Pois eu volto a perguntar: “Até quando manter-me-ão trancafiado nessa terra vazia e árida de magia e nobreza? De amor e liberdade?”

Então uma voz respondeu-me: “Nós existimos porque tu em teus desesperos nos criaste. Porque em tua falta de fé nos fez assim. Nunca estiveste preso. Sempre foste, és e serás livre. Seres livre, porém, é uma decisão tua, não nossa. Sim… É uma escolha. Se escolheres a prisão em pouco tempo não te lembrarás mais de onde vieste e até mesmo quem tu és. Que escolhas então a liberdade. Para que também sejamos livres e a magia possa retornar a ti, aos teus olhos e ao teu coração. E tu a ela. É esta a tua hora, meu Senhor. É tua esta decisão. E não mais poderás adiá-la. Escolhe. Confiamos em ti e em teu destemor. Acreditamos a tua essência, a tua coragem e a tua ousadia. Escolhe!”

 

Ainda que seja de noite…

outubro 30th, 2010 § 0 comments § permalink

O vento dança com as rosas, vermelhas, belamente, nos jardins que agora mais perto vejo. Brinca também com meu rosto. Traz-me os carinhos de mãos doces que, mesmo não as vendo, as sinto. Perto. Muito perto. Meus mestres que já foram, mas que de quando em quando retornam. Para me visitar. E os que me presentearam com sua vinda e aqui ainda estão. O meu caminho é simples. Despojar-me das vestes imundas do egoísmo, do orgulho e da vaidade, para que eu também retorne. Limpo. Nu. Livre. Assim como nasci.
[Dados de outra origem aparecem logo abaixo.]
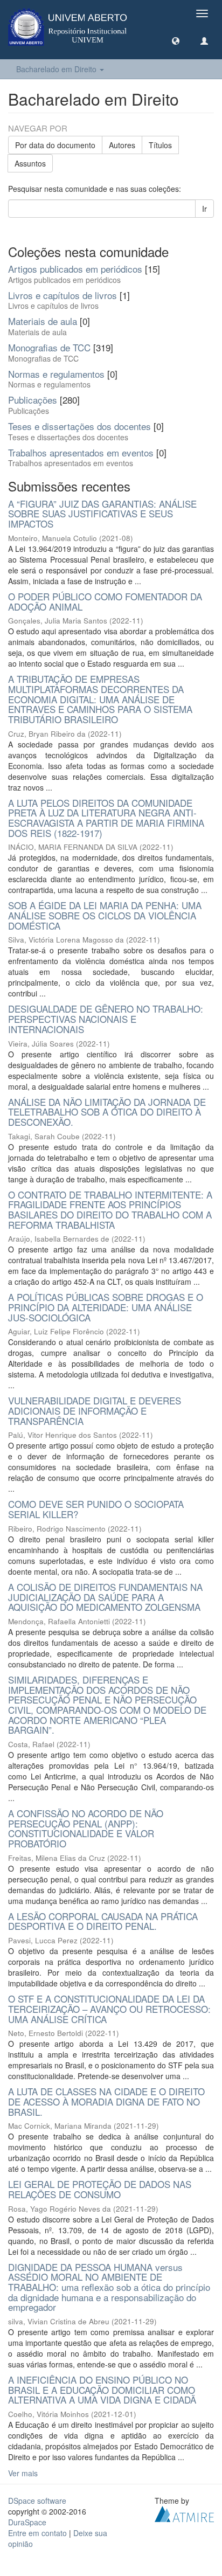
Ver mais (23, 2473)
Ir (204, 208)
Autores (122, 145)
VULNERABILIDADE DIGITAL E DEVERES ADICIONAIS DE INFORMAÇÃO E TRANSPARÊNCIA (94, 1410)
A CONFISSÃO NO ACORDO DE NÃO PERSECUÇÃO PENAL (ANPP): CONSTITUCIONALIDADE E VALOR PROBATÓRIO (85, 1828)
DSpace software (37, 2500)
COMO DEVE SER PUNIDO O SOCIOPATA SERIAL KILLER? (96, 1509)
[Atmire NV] (184, 2513)
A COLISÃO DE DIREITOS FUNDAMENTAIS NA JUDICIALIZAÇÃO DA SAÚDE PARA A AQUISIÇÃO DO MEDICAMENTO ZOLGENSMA (105, 1597)
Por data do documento (55, 145)
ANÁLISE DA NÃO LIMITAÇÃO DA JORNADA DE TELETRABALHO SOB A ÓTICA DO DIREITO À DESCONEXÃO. (107, 1111)
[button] (175, 40)
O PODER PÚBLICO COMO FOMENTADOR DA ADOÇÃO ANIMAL (105, 601)
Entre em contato (37, 2532)
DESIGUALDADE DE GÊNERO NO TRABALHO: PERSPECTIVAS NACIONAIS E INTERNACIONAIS (105, 1018)
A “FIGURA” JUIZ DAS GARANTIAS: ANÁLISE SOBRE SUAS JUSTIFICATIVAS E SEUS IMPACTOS (102, 513)
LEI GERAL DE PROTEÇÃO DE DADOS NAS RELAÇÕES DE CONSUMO (99, 2189)
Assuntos (30, 163)
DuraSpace (27, 2522)
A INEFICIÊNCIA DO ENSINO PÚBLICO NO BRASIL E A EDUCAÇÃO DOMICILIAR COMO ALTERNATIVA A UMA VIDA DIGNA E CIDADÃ (102, 2389)
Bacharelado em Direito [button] (57, 69)
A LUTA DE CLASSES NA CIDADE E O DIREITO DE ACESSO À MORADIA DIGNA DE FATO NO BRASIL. (106, 2101)
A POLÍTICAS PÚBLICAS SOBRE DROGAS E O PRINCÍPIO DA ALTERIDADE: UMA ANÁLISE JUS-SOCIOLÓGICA (105, 1307)
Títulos (160, 145)
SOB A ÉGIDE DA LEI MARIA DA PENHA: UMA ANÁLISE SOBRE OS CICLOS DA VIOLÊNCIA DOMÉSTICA (105, 915)
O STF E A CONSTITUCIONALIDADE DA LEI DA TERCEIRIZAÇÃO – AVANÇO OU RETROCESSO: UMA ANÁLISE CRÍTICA (109, 2008)
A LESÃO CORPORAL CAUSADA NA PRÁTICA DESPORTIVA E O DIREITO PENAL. (103, 1921)
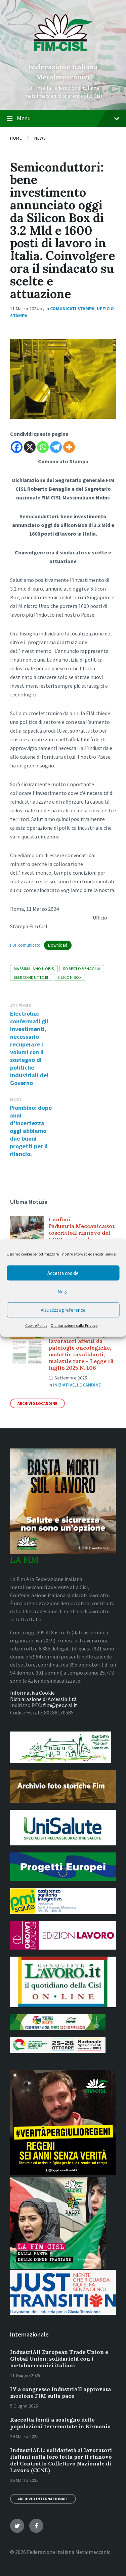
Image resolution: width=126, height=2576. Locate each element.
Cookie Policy (36, 1325)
Mas, antes, entre meus passos, reencontrar, reconhecer cada membro da minha família. Que se forma ao longo da jornada. Adotar novos. Ter a honra de ser também adotado por eles. Aprender a amar. Os que me ensinam, dia após dia, o que é o amor. Tocar a vida de cada um. E ser tocado. Para que, além de aprender, eu possa ter também algo a ensinar. O respeito pela liberdade. Pela própria liberdade. Exercê-la. Para que possa aprender também a entender, a respeitar e a querer a liberdade de cada um. Pelas igualdades que nos unem. Pelas diferenças que são belas e ampliam nossos horizontes. A diversidade. Lindos jardins a se formar de tantas e tantas flores. E tantas formas. E tantas cores. A beleza que há em tudo. Que me sobrecarrega os sentidos. E me criam lágrimas e sorrisos. Que me enche de vida.
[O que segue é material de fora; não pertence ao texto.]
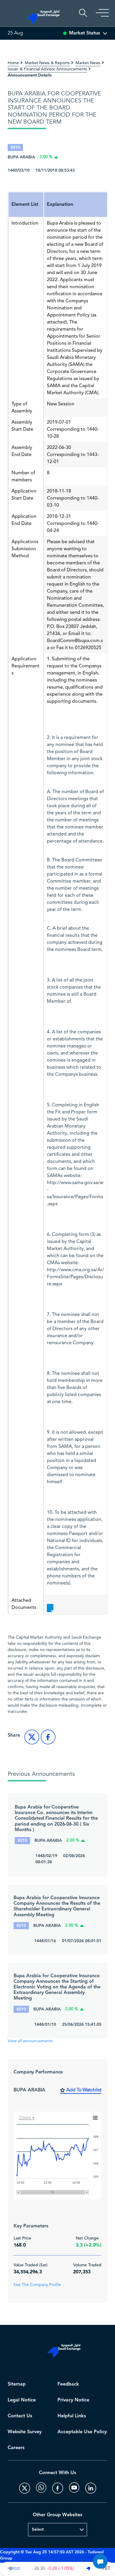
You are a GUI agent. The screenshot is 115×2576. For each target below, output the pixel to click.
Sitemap (17, 2384)
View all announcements (30, 2041)
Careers (16, 2447)
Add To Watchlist (83, 2090)
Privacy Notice (73, 2400)
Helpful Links (72, 2416)
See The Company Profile (37, 2285)
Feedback (68, 2384)
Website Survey (25, 2432)
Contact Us (20, 2416)
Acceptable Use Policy (82, 2432)
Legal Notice (22, 2400)
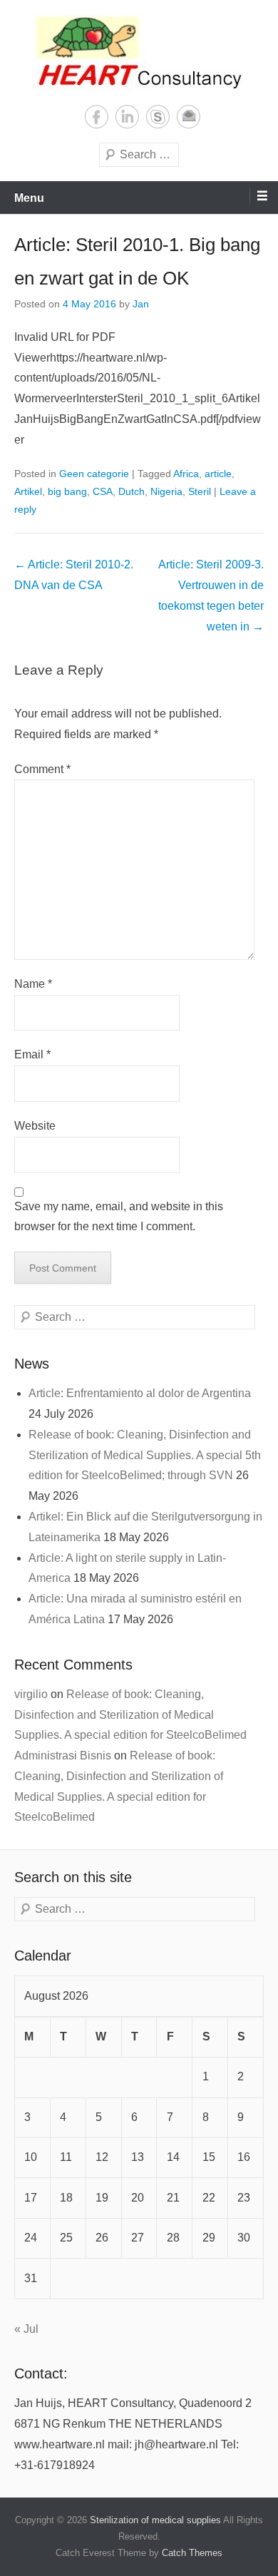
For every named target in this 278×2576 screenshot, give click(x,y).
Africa (186, 473)
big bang (67, 491)
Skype (158, 116)
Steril (199, 491)
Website (35, 1126)
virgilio (31, 1694)
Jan (141, 304)
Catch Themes (192, 2552)
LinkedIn (127, 116)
Aprendi a amar a escuridão, completa, porque ela me ensina o valor do dia. Aprendi a amar o dia, e o sol grandioso, imponente e humilde, que nasce e me ensina o valor da escuridão. E sabe a hora apropriada de se recolher. À sua maneira, de artista, criando belos quadros no céu. Nunca iguais. Sempre divinos. E então se vai, para que possamos admirar também a beleza da lua e de todas as estrelas. Vai iluminar a outra face. E então retorna, alegre e vivo, para nossa alegria. E para a nossa vida.

Não vejo mais pelo que me debater. Nem a razão de debates. Já não me incomodam as respostas. As que penso ter e as que ainda não tenho. Amo as perguntas. Não me importa mais qual o destino. Aprendi a amar o caminho. Intenso. Imenso. Diverso. Belo. Eterno e ininito.
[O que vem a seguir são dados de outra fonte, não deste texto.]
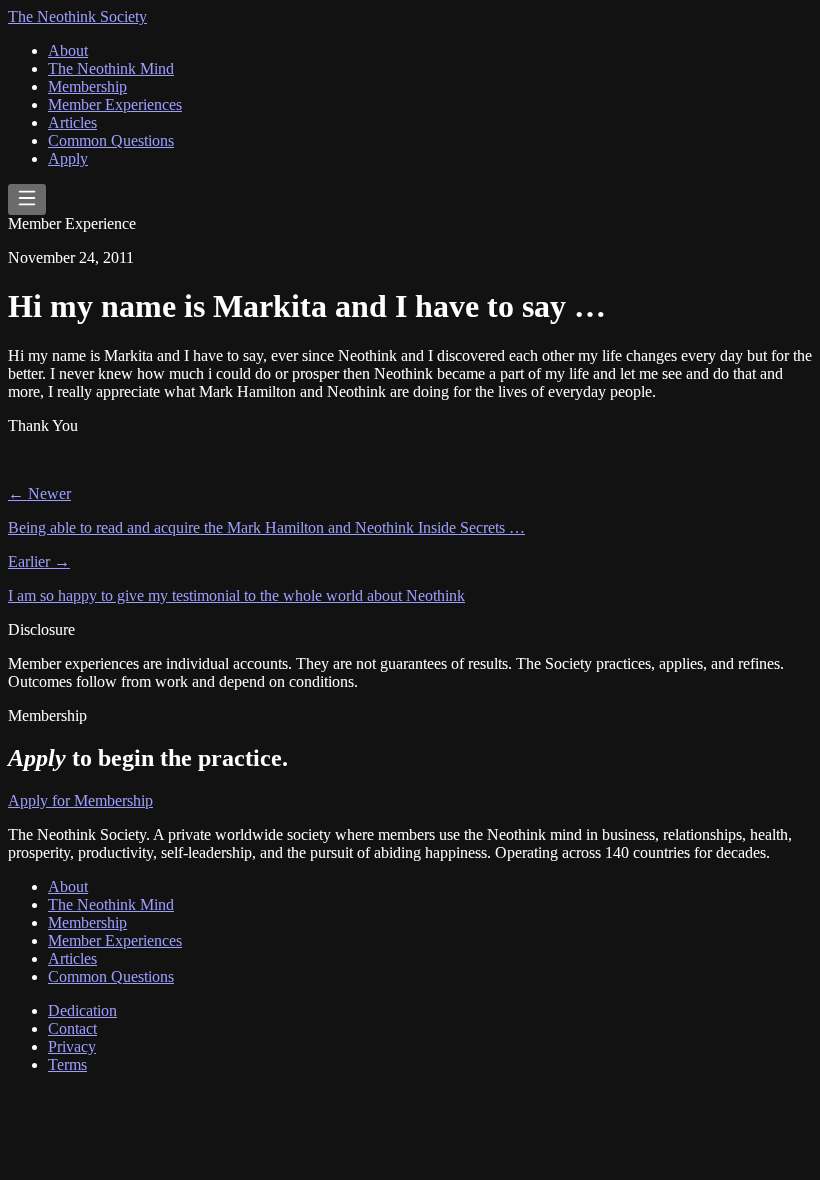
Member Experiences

A mim o ampliar de meu olhar. O perceber a abundância de amor em tudo. O expandir do meu coração. A gratidão pelo que já foi. O encanto pelo que é. A vontade pelo que há de ser.

 

Singeleza

outubro 19th, 2010 § 0 comments § permalink

Não sei como dizer. Não haveria como dizer com palavras. Mas, se elas dissessem o que queria dizer, diriam algo de brisa a beira mar, de pés descalços na areia, de liberdade. Diriam girassóis. Diriam rosas e beija-flores. Diriam de um olhar limpo e amoroso. De sorrisos simples. De orvalho e cheiro de manhãs. De carinhos na alma. De alegrias-crianças brincando leves pelos jardins. De vôos coloridos de borboletas. De noites iluminadas. Pela lua, por estrelas, por vaga-lumes. Pela abundância de boa vontade e admiração. De gratidão. De espontânea ousadia. De confiança em sentir, sem medo. Da generosidade de doar-se a quem vibra e sabe naturalmente o valor do presente que recebe. De milagre. De magia. De vida. Da saudade que sinto de você agora. De como você é bonita e bonita é essa saudade.